[Date Prev]
| [Thread Prev]
| [Thread Next]
| [Date Next]
--
[Date Index]
| [Thread Index]
Re: [xml-dev] The limitations of XPath and navigation for XML database processing
- From: Jim Melton <jim.melton@acm.org>
- To: mike@adatinc.com
- Date: Fri, 08 Feb 2008 15:27:04 -0700
I just have to leap into this discussion, since SQL is being bandied
about ;^) (As readers will either know already or see in my
signature block at the end of this message, I have a very close
relationship with SQL that has lasted more than two decades.)
First, I think that I agree with Mike Kay on one important point.
He said "I believe that XPath 2.0 is relationally complete and that
it can therefore perform any query that SQL can perform."
XPath 2.0, along with XQuery 1.0, was designed to be a complete
expression language and to be computationally complete. I'm not
quite certain what Mike means by "relationally complete", but I
assume that he means that the language can perform operations equivalent
to those defined by the relational model.
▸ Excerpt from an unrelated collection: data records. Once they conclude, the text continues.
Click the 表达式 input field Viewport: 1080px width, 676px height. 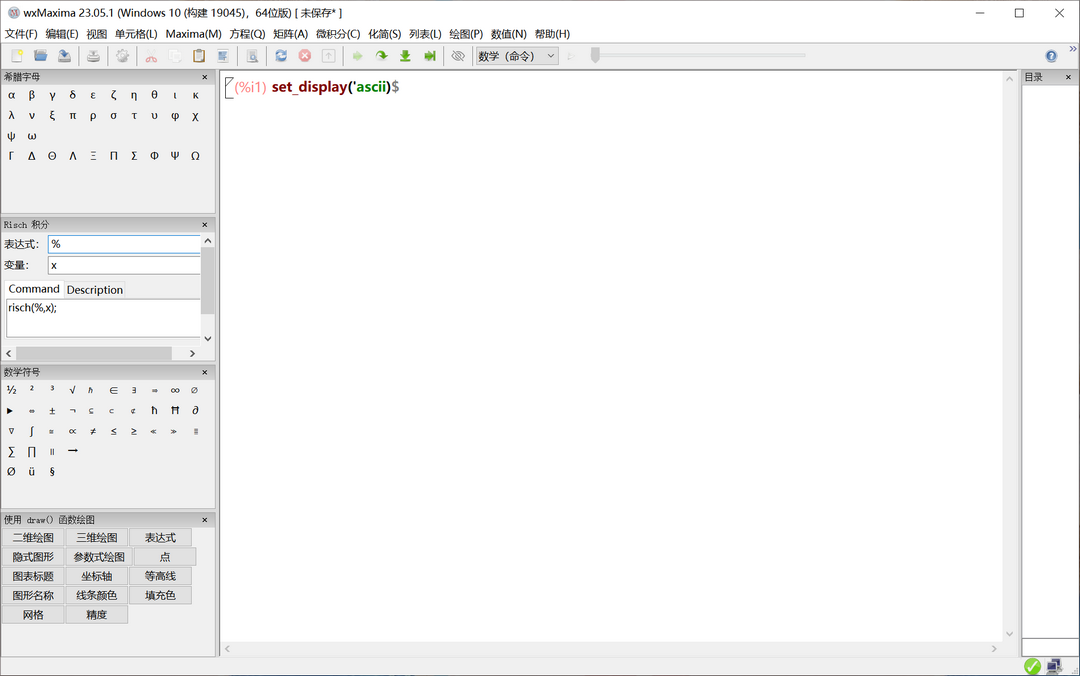point(124,244)
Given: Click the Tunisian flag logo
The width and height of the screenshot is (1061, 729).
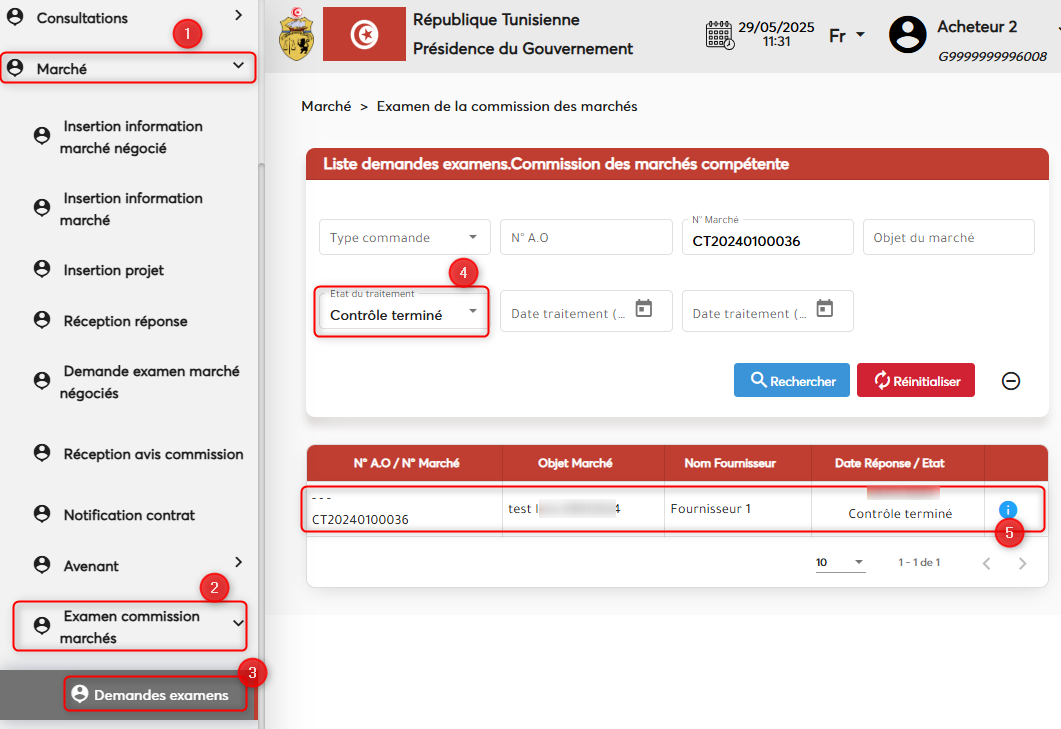Looking at the screenshot, I should coord(364,35).
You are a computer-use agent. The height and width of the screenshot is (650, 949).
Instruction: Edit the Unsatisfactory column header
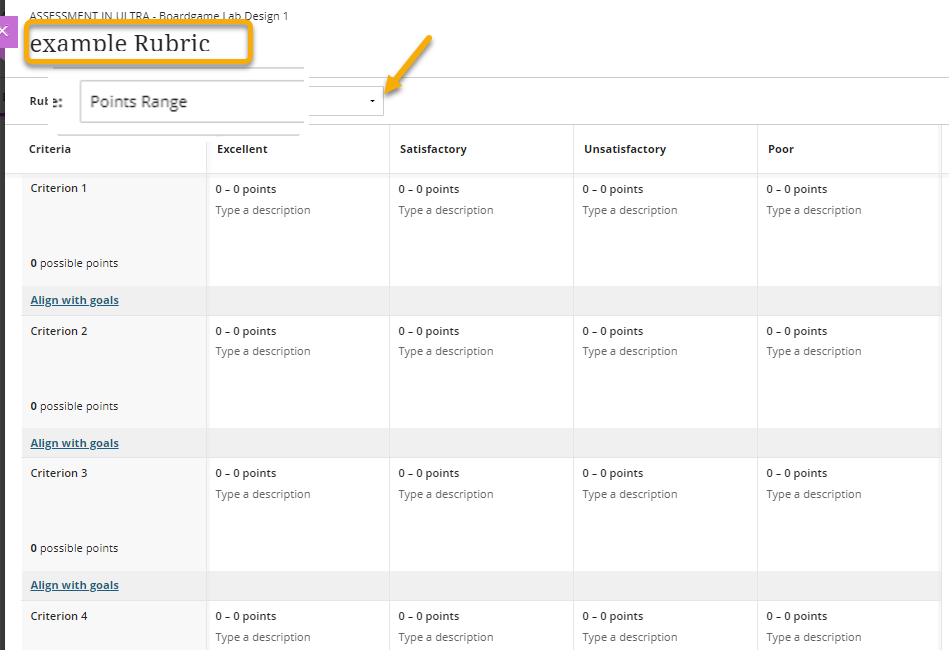click(x=624, y=148)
Second, I have to disagree with Mike Kay on another very important
point. He went on to say "In fact it can do more, because it
can do some (not all) recursive queries, which are beyond the capability
of SQL without extensions, and which are very important in processing
many kinds of hierarchical data." This statement is simply not
true at all. Standard SQL has had recursive querying capabilities
-- meaning *without extensions* -- since SQL:1999 was published (which
Mike David mentioned). A number of SQL products have that
capability built in (although some use non-standard syntax that
accomplishes the goal). Of course, SQL:2003 also has that feature,
and the soon-to-be-published SQL:2008 will have it as well.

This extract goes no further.